===== RECORD LIST =====
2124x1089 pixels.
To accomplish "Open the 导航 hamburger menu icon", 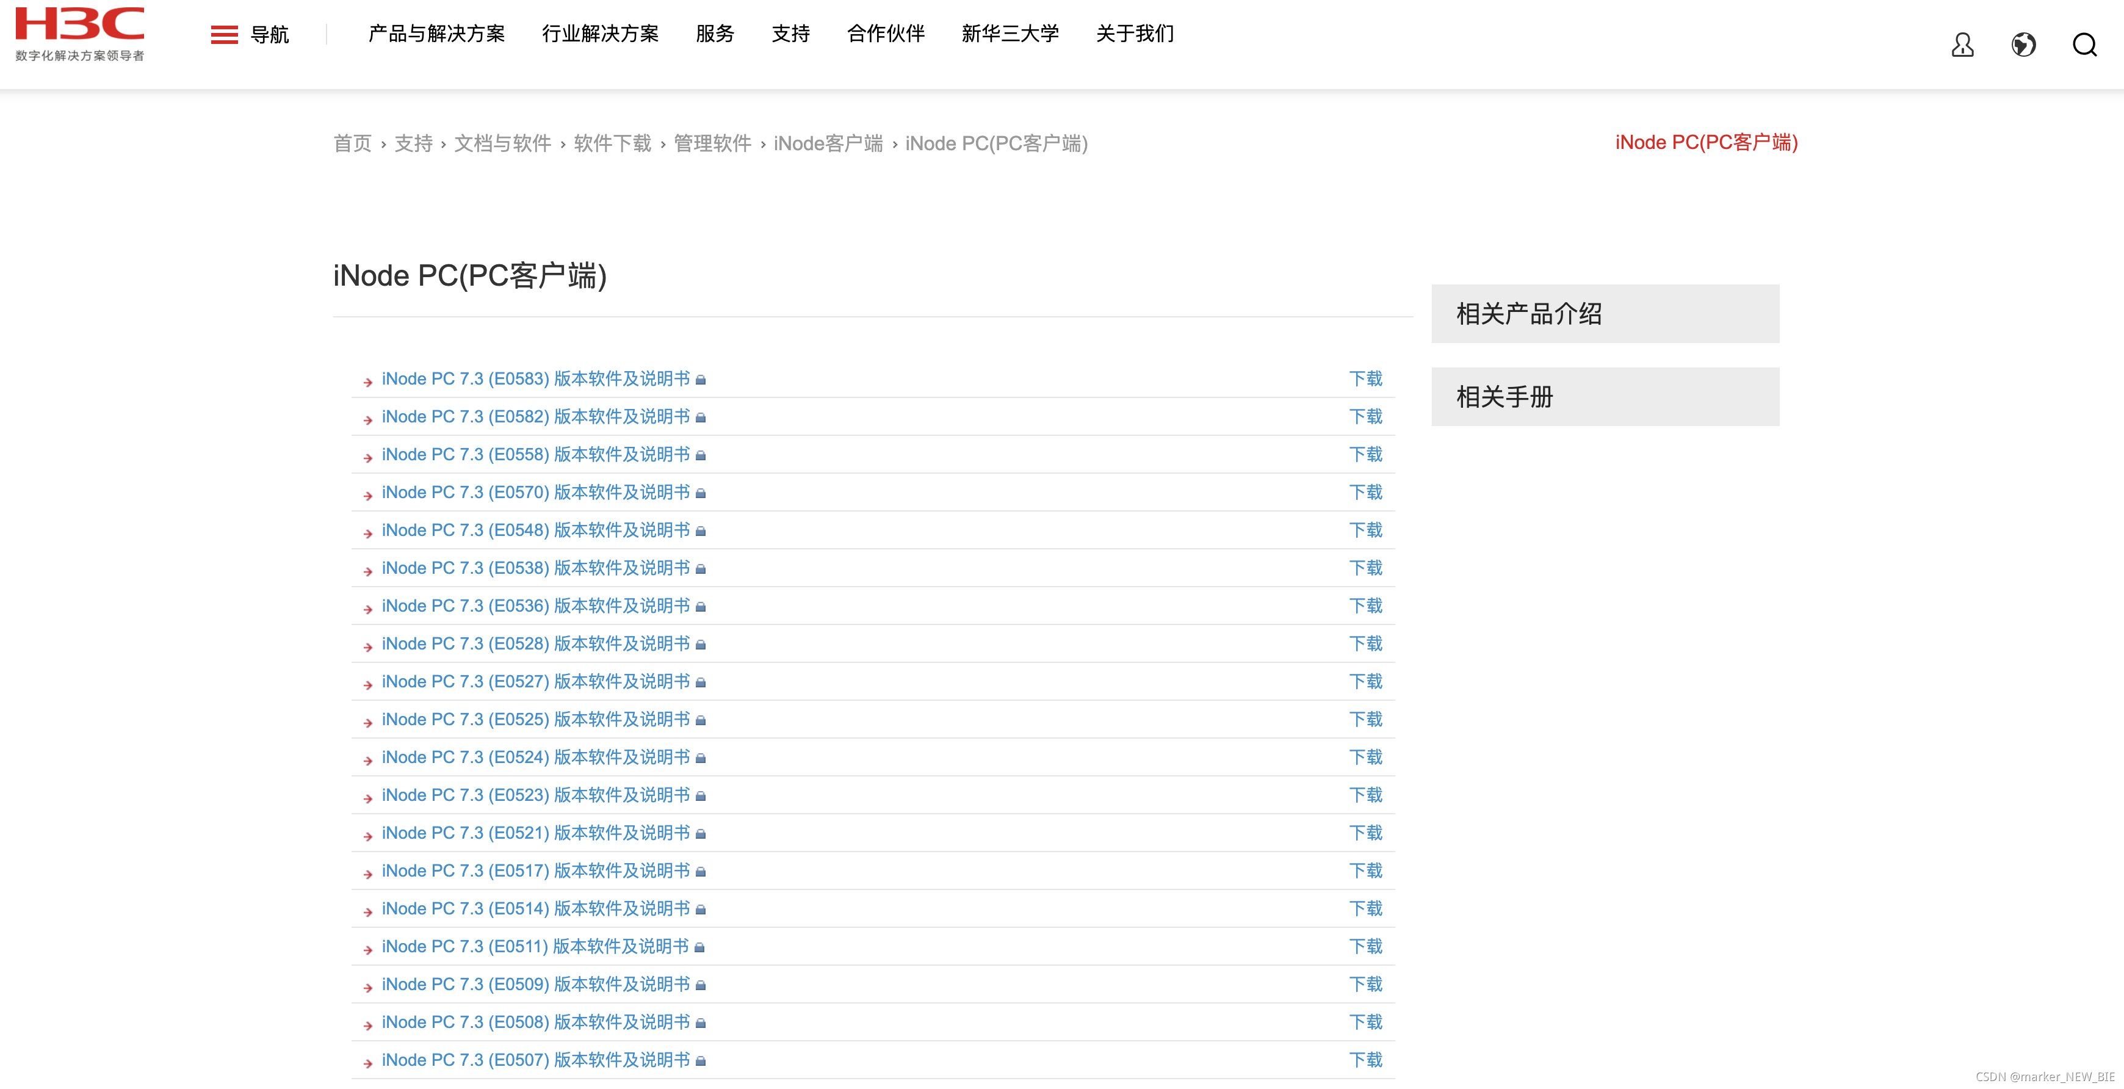I will click(x=223, y=35).

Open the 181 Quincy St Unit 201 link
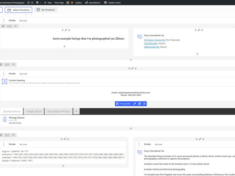[x=155, y=40]
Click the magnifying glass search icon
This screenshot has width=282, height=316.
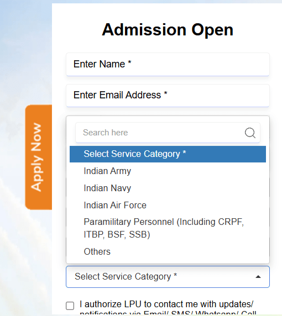(x=250, y=133)

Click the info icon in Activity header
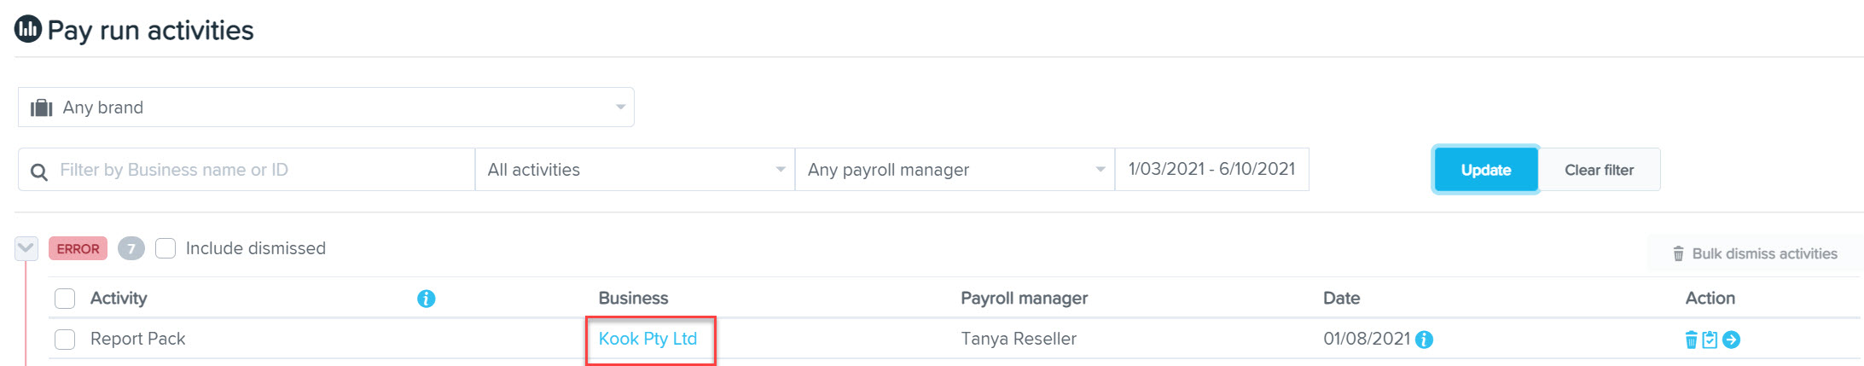(x=427, y=299)
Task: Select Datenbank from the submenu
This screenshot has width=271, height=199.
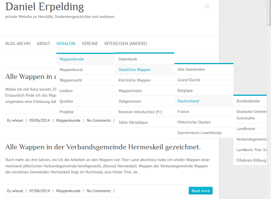Action: (x=128, y=59)
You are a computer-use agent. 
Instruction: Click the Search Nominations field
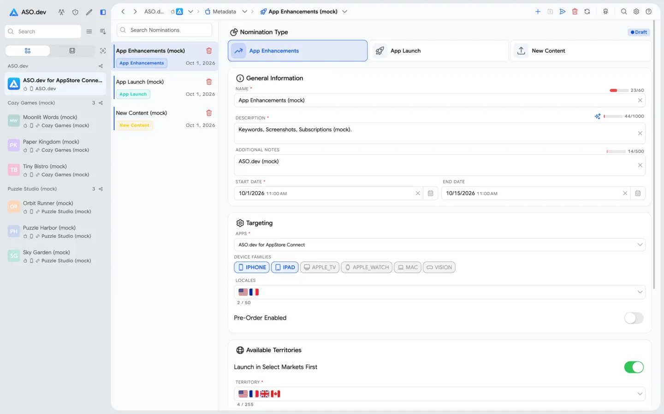[164, 30]
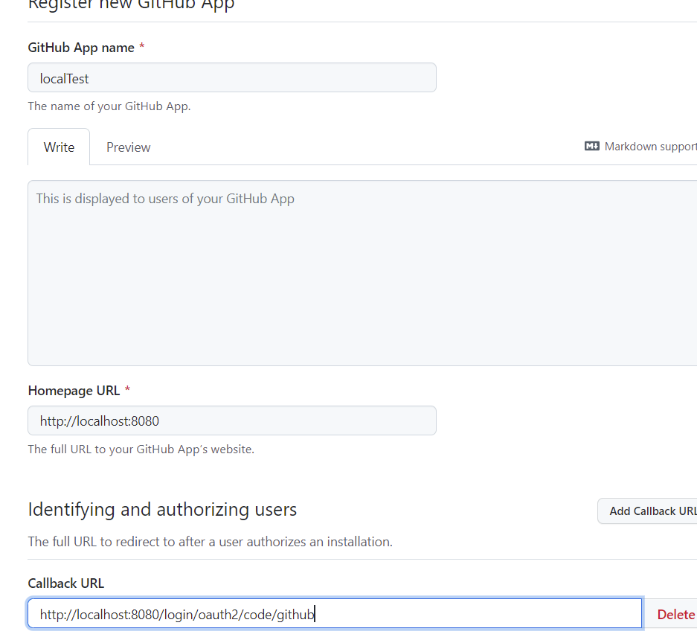This screenshot has width=697, height=643.
Task: Focus the GitHub App name field containing localTest
Action: tap(231, 78)
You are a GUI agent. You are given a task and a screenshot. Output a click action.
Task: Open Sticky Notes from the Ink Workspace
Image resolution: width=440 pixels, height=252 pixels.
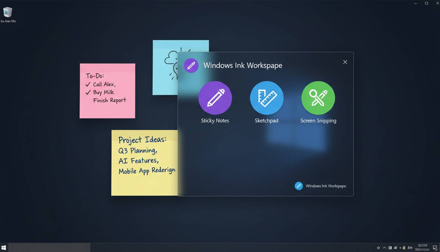click(215, 98)
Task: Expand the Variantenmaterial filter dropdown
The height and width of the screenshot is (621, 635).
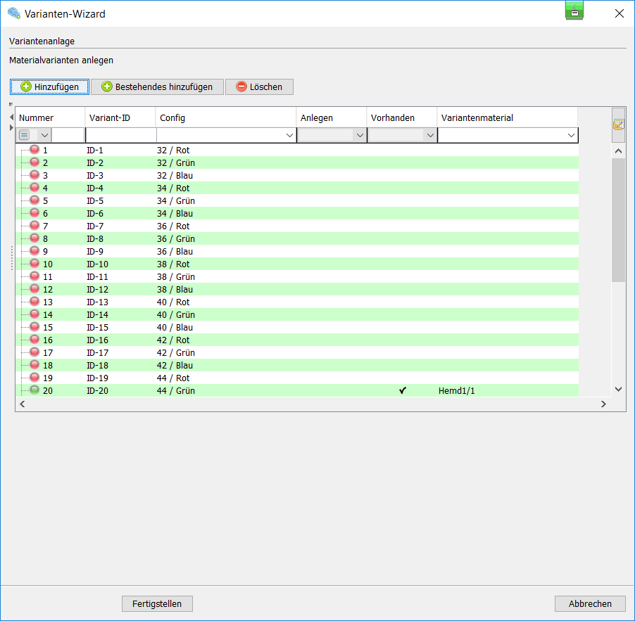Action: 571,135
=====
• **TASK DESCRIPTION**:
Rewrite the records from the line with "Task: Select Datenbank from the submenu" through the end of the records as a Markdown table with the columns Row and Line, one numbered row per line, skipping any blank lines. Leave the pictures out.

• **EXERCISE SOLUTION**:
| Row | Line |
|---|---|
| 1 | Task: Select Datenbank from the submenu |
| 2 | This screenshot has width=271, height=199. |
| 3 | Action: (x=128, y=59) |
| 4 | You are a computer-use agent.  |
| 5 | Instruction: Click the Search Nominations field |
| 6 | [164, 30] |
| 7 | This screenshot has width=697, height=643. |
| 8 | Task: Focus the GitHub App name field containing localTest |
| 9 | Action: tap(231, 78) |
| 10 | You are a GUI agent. You are given a task and a screenshot. Output a click action. |
| 11 | Task: Open Sticky Notes from the Ink Workspace |
| 12 | Image resolution: width=440 pixels, height=252 pixels. |
| 13 | click(215, 98) |
| 14 | Task: Expand the Variantenmaterial filter dropdown |
| 15 | The height and width of the screenshot is (621, 635). |
| 16 | Action: 571,135 |